- ENTRIES PROVIDED -
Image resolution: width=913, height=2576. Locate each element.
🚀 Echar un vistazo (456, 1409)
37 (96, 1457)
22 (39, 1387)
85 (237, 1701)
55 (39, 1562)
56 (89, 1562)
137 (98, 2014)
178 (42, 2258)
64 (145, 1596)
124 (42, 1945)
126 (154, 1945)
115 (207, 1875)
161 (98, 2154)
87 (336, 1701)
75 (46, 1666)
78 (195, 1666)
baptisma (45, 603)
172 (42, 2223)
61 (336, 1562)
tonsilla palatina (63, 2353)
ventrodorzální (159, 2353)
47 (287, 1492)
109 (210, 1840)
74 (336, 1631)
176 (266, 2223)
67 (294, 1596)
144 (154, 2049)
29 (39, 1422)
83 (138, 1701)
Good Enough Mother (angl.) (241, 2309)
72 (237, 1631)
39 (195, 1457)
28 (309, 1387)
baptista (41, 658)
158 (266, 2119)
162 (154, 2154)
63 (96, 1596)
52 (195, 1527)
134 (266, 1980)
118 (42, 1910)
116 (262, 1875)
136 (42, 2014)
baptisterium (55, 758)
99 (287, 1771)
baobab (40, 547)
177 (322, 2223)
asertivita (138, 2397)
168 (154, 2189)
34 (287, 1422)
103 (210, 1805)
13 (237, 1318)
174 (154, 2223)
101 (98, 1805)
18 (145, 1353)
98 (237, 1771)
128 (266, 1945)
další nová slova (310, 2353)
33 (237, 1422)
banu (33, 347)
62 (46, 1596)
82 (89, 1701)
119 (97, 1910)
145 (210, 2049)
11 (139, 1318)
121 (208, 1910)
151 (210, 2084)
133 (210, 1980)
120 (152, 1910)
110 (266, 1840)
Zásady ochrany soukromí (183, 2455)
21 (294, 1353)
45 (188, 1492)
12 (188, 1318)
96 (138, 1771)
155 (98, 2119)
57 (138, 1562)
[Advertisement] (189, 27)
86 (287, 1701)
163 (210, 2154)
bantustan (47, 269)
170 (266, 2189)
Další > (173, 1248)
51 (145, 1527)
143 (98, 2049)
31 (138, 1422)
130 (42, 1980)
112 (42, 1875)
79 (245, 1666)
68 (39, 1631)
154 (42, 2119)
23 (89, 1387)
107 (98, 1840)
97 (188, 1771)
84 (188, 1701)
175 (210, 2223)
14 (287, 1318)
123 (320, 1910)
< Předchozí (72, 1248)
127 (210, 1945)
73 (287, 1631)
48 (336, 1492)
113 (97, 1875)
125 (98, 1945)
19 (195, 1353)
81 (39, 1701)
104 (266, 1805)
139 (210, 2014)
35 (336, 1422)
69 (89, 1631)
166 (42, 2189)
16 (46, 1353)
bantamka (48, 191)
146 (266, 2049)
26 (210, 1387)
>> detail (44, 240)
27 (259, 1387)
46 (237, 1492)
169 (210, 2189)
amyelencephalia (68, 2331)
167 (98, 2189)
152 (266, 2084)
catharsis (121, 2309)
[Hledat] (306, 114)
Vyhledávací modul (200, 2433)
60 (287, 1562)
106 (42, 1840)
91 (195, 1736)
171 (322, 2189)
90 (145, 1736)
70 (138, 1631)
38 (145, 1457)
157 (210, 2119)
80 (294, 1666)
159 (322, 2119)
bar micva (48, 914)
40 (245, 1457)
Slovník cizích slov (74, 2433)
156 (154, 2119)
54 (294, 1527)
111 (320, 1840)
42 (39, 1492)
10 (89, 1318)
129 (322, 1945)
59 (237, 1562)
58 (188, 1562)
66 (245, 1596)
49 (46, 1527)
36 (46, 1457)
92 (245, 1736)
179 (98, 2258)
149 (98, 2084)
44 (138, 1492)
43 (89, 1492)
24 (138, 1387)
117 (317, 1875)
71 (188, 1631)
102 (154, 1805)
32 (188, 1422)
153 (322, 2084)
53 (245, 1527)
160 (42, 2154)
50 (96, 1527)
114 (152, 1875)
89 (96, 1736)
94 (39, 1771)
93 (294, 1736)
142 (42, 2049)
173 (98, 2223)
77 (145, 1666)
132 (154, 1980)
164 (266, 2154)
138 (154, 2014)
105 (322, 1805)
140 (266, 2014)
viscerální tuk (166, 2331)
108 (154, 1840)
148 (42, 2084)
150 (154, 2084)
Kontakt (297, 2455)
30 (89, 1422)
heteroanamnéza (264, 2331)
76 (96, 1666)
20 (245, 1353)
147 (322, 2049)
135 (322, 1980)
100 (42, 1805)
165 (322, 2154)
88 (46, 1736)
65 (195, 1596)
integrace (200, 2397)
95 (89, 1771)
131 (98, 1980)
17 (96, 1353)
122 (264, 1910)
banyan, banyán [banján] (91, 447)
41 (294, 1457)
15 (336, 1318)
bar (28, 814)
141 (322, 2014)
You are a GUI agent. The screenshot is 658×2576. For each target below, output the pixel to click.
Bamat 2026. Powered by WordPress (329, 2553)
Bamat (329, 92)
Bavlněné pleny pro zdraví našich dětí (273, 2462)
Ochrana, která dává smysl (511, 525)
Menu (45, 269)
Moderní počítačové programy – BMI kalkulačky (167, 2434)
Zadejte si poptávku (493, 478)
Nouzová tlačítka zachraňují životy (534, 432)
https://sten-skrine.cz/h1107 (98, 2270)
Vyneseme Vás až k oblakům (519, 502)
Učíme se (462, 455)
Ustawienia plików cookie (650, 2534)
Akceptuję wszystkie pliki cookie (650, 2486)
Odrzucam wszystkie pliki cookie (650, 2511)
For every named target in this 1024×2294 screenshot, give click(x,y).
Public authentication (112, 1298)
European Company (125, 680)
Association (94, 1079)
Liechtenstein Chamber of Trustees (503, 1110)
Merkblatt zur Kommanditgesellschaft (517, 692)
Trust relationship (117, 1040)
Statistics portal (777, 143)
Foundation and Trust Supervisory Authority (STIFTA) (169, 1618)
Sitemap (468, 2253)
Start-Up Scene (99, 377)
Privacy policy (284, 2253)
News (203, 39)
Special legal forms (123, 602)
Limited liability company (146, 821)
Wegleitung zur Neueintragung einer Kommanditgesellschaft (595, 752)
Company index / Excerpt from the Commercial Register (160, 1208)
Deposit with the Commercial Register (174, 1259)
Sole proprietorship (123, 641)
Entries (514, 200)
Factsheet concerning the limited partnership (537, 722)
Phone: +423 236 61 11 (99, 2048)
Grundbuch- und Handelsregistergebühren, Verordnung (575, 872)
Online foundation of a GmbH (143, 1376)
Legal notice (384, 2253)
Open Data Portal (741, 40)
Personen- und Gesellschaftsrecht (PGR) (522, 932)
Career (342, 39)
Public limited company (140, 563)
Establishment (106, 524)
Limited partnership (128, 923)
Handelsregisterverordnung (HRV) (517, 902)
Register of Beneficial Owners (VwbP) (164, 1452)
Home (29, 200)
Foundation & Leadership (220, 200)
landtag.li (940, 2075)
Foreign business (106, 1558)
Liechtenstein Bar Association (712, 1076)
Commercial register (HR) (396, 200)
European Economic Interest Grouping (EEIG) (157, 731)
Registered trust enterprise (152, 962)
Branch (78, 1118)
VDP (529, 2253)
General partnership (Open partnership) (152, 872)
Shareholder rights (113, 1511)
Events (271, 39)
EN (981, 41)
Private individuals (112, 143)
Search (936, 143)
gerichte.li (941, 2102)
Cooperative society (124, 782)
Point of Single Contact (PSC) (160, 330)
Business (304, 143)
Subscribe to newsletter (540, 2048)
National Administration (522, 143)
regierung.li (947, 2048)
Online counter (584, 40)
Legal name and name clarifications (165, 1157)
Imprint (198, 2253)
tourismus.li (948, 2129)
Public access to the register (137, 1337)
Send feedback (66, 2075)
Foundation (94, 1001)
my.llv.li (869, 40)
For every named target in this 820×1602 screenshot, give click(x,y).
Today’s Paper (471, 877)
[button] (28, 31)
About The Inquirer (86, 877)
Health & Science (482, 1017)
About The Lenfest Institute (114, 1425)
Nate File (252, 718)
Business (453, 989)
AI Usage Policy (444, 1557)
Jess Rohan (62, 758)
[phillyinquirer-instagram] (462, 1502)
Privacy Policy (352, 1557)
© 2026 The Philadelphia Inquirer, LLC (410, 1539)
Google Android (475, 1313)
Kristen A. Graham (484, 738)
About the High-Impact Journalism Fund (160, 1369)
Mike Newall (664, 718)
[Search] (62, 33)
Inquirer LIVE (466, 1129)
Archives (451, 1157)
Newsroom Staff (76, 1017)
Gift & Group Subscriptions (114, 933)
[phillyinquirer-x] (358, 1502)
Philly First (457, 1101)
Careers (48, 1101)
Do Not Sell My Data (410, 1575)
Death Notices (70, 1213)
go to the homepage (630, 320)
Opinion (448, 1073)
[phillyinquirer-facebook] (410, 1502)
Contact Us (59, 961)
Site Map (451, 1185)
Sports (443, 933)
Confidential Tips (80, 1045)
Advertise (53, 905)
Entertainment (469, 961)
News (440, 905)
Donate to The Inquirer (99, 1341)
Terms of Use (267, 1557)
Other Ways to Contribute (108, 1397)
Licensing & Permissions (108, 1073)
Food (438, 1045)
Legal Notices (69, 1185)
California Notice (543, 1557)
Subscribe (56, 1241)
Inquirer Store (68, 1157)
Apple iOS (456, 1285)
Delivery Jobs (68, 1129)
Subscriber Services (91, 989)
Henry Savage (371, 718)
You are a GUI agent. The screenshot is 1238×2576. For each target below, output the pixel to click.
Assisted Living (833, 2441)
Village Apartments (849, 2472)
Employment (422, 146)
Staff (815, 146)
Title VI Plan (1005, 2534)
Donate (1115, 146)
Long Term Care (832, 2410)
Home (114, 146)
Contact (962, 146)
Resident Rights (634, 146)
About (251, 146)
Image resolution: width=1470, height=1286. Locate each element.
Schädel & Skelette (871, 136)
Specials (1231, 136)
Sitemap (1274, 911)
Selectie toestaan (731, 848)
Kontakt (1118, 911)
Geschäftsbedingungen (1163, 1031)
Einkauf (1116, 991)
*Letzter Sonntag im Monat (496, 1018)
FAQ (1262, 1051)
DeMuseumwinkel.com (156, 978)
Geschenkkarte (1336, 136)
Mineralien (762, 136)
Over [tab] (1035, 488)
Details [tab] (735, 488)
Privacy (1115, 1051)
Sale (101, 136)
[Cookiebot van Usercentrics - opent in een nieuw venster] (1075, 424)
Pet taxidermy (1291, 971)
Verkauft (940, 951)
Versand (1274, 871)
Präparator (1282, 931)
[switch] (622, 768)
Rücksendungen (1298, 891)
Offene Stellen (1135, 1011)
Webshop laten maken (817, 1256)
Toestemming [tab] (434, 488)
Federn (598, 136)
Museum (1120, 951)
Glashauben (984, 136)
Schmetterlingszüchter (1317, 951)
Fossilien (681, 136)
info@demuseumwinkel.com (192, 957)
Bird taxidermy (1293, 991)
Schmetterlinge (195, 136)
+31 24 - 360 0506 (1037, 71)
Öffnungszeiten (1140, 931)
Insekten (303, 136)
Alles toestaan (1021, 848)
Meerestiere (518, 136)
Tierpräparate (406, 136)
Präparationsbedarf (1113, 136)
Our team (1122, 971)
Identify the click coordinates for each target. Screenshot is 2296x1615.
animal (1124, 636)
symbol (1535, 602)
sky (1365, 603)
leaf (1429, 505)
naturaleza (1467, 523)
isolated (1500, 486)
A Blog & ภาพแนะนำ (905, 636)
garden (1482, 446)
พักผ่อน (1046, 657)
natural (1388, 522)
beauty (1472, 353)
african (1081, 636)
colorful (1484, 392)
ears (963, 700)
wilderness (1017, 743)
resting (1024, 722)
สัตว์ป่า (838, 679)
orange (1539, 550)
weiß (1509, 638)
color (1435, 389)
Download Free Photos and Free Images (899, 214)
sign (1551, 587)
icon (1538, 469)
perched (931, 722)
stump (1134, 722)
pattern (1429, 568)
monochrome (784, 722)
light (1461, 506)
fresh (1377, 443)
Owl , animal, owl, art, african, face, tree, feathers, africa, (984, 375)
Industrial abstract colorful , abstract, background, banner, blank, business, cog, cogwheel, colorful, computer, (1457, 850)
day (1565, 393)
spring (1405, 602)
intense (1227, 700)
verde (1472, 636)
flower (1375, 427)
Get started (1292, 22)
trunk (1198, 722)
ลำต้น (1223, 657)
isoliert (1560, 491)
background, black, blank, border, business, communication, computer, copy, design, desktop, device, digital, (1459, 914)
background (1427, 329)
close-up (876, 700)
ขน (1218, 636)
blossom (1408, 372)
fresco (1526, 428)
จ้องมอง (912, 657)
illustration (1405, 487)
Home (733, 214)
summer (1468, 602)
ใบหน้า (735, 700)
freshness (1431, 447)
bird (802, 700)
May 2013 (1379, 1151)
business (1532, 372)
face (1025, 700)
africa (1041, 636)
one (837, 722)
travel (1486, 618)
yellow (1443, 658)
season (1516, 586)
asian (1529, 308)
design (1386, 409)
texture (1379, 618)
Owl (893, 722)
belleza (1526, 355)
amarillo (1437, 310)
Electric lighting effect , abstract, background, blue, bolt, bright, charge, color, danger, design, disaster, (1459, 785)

- WHAT THE EXERCISE ASKS -
Word for word, restate the lines of the data above that fall between the line holding "Private individuals (112, 143)" and the line holding "Online counter (584, 40)", inclusive, and no other lines.

- OUTPUT OF THE TASK -
Private individuals (112, 143)
Search (936, 143)
gerichte.li (941, 2102)
Cooperative society (124, 782)
Point of Single Contact (PSC) (160, 330)
Business (304, 143)
Subscribe to newsletter (540, 2048)
National Administration (522, 143)
regierung.li (947, 2048)
Online counter (584, 40)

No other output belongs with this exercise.